# Passage provided
===============
House debates

Monday, 1 December 2014

Constituency Statements

Glowrey, Dr Sister Mary

10:33 am

Photo of Josh FrydenbergJosh Frydenberg (Kooyong, Liberal Party) Share this | Hansard source

A few weeks ago I was visited by a constituent, Robyn Fahy, and a friend, Karin Clark, wife of Robert Clarke, member for Box Hill. They came to inform me of an exciting new development which has seen Dr Sister Mary Glowrey become only the second Australian to be on the official path to canonisation, after Saint Mary MacKillop. Dr Sister Glowrey was a remarkable women whose story needs to be told, as her selfless contribution to the betterment of humanity is an example to us all.

Born on 23 June 1887 in Birregurra, in the Western District of Victoria, Mary Glowrey was the third of nine children. Displaying immense academic talent early, Mary, on scholarship at South Melbourne College, matriculated at age 14 before graduating from the University of Melbourne in arts and medicine in 1910. After her first medical position at Christchurch Hospital in New Zealand, Mary moved to the Victorian Eye and Ear Hospital and St Vincent's Hospital, where she looked set for a distinguished local career in medicine. In 1916, she established the Catholic Women's Social Guild and became its first president; it was later to be known as the Catholic Women's League. In my electorate of Kooyong, she set up baby clinics in Camberwell with Dr Eileen Fitzgerald. As she was, for a time, based at the beautiful Carmelite Monastery around the corner in Kew—and with a younger brother at Xavier College in Kew—we formally claim her as one of our own in Kooyong.
===============
# Given records
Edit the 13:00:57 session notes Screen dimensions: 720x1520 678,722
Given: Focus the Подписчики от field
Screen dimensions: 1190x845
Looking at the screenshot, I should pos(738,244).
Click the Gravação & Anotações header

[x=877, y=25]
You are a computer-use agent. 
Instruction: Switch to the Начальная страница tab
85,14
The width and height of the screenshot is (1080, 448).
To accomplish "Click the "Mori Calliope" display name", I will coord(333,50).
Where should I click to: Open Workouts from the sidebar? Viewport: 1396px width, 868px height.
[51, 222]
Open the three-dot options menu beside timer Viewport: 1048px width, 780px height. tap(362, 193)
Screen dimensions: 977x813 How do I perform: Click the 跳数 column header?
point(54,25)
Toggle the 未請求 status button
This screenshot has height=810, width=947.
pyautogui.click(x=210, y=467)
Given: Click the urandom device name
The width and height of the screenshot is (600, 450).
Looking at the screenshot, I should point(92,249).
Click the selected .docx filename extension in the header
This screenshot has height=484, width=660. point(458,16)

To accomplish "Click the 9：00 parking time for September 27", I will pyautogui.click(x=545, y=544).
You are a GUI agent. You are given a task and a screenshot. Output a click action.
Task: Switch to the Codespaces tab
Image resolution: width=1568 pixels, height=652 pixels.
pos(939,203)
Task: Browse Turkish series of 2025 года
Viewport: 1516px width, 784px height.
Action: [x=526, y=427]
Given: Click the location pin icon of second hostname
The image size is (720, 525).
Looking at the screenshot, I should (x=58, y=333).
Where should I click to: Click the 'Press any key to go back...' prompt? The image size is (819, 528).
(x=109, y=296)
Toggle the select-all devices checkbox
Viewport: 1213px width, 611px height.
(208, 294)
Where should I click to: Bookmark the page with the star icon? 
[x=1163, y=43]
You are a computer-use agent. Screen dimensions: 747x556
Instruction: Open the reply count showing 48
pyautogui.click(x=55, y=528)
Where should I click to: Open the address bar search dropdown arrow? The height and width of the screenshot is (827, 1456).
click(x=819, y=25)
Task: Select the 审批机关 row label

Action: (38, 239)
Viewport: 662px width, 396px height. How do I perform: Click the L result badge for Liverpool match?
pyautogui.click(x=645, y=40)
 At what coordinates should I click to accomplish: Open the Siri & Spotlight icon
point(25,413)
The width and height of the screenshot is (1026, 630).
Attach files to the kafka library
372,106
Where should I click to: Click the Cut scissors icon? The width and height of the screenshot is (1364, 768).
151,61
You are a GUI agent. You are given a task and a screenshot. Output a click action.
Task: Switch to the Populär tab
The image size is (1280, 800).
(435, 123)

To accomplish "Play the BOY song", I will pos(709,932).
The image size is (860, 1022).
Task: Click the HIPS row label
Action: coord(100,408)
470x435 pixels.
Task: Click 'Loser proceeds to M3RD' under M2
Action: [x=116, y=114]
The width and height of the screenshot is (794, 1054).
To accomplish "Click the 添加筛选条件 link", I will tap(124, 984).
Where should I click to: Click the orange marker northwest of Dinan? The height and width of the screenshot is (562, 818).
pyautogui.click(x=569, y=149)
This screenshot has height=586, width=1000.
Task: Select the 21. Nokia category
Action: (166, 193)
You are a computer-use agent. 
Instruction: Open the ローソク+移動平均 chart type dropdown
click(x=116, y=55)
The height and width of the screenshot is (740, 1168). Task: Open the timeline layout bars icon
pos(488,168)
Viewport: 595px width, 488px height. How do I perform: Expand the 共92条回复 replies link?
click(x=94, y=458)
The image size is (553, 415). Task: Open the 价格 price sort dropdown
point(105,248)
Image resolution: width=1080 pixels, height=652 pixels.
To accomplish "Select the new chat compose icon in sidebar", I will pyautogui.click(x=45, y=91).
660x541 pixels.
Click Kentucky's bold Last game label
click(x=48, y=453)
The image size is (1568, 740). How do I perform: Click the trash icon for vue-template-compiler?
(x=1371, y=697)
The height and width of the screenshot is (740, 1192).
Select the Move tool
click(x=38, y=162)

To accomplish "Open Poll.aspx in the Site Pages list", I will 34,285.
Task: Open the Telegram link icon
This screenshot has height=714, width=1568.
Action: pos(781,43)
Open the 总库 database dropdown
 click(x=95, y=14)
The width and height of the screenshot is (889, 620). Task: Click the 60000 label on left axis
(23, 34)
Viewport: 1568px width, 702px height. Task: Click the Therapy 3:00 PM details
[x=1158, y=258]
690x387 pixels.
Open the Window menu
===============
# What this task involves
Return the Glowrey constituency statement verbatim from "Photo of Josh" to "example to us all.".

# Exercise output
Photo of Josh FrydenbergJosh Frydenberg (Kooyong, Liberal Party) Share this | Hansard source

A few weeks ago I was visited by a constituent, Robyn Fahy, and a friend, Karin Clark, wife of Robert Clarke, member for Box Hill. They came to inform me of an exciting new development which has seen Dr Sister Mary Glowrey become only the second Australian to be on the official path to canonisation, after Saint Mary MacKillop. Dr Sister Glowrey was a remarkable women whose story needs to be told, as her selfless contribution to the betterment of humanity is an example to us all.